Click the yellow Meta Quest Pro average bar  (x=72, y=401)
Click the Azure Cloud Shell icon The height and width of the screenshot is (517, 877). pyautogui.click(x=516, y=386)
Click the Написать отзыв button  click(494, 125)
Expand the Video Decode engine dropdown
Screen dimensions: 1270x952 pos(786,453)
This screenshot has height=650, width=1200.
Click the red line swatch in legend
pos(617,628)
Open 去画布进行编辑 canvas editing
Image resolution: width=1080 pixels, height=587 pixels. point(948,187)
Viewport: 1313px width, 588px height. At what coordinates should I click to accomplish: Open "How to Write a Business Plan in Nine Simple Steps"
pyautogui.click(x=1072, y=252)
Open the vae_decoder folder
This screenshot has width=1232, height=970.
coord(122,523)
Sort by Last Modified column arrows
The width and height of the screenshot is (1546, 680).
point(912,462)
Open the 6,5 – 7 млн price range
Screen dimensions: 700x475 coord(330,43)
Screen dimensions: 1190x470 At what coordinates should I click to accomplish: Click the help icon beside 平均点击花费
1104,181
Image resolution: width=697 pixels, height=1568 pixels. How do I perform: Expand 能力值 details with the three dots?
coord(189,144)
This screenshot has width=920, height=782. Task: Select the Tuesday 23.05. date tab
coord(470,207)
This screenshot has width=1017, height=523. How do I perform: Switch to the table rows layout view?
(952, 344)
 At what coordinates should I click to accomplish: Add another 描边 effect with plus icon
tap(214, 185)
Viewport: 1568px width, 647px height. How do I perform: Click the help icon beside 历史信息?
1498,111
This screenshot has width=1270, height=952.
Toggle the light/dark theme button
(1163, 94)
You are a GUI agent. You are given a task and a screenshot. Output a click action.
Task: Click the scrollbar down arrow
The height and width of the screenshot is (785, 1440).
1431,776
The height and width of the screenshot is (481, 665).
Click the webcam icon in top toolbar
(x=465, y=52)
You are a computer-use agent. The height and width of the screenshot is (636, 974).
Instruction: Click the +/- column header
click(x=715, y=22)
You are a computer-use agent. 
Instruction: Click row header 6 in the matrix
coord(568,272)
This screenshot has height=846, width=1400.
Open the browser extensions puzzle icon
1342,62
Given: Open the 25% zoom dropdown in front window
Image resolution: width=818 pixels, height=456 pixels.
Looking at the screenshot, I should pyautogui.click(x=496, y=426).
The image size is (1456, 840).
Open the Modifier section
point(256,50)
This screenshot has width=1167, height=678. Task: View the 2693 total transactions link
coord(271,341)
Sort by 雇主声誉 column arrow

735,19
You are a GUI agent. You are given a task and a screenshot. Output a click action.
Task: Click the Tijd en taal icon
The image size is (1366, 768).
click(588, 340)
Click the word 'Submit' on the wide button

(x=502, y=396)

**Description of the task:**
Would you restate every record word for word?

**Task solution:**
Click the yellow Meta Quest Pro average bar  (x=72, y=401)
Click the Azure Cloud Shell icon The height and width of the screenshot is (517, 877). pyautogui.click(x=516, y=386)
Click the Написать отзыв button  click(494, 125)
Expand the Video Decode engine dropdown
Screen dimensions: 1270x952 pos(786,453)
This screenshot has height=650, width=1200.
Click the red line swatch in legend
pos(617,628)
Open 去画布进行编辑 canvas editing
Image resolution: width=1080 pixels, height=587 pixels. point(948,187)
Viewport: 1313px width, 588px height. At what coordinates should I click to accomplish: Open "How to Write a Business Plan in Nine Simple Steps"
pyautogui.click(x=1072, y=252)
Open the vae_decoder folder
This screenshot has width=1232, height=970.
coord(122,523)
Sort by Last Modified column arrows
The width and height of the screenshot is (1546, 680).
point(912,462)
Open the 6,5 – 7 млн price range
Screen dimensions: 700x475 coord(330,43)
Screen dimensions: 1190x470 At what coordinates should I click to accomplish: Click the help icon beside 平均点击花费
1104,181
Image resolution: width=697 pixels, height=1568 pixels. How do I perform: Expand 能力值 details with the three dots?
coord(189,144)
This screenshot has width=920, height=782. Task: Select the Tuesday 23.05. date tab
coord(470,207)
This screenshot has width=1017, height=523. How do I perform: Switch to the table rows layout view?
(952, 344)
 At what coordinates should I click to accomplish: Add another 描边 effect with plus icon
tap(214, 185)
Viewport: 1568px width, 647px height. How do I perform: Click the help icon beside 历史信息?
1498,111
This screenshot has width=1270, height=952.
Toggle the light/dark theme button
(1163, 94)
You are a GUI agent. You are given a task and a screenshot. Output a click action.
Task: Click the scrollbar down arrow
The height and width of the screenshot is (785, 1440).
1431,776
The height and width of the screenshot is (481, 665).
Click the webcam icon in top toolbar
(x=465, y=52)
You are a computer-use agent. The height and width of the screenshot is (636, 974).
Instruction: Click the +/- column header
click(x=715, y=22)
You are a computer-use agent. 
Instruction: Click row header 6 in the matrix
coord(568,272)
This screenshot has height=846, width=1400.
Open the browser extensions puzzle icon
1342,62
Given: Open the 25% zoom dropdown in front window
Image resolution: width=818 pixels, height=456 pixels.
Looking at the screenshot, I should pyautogui.click(x=496, y=426).
The image size is (1456, 840).
Open the Modifier section
point(256,50)
This screenshot has width=1167, height=678. Task: View the 2693 total transactions link
coord(271,341)
Sort by 雇主声誉 column arrow

735,19
You are a GUI agent. You are given a task and a screenshot. Output a click action.
Task: Click the Tijd en taal icon
The image size is (1366, 768).
click(588, 340)
Click the word 'Submit' on the wide button

(x=502, y=396)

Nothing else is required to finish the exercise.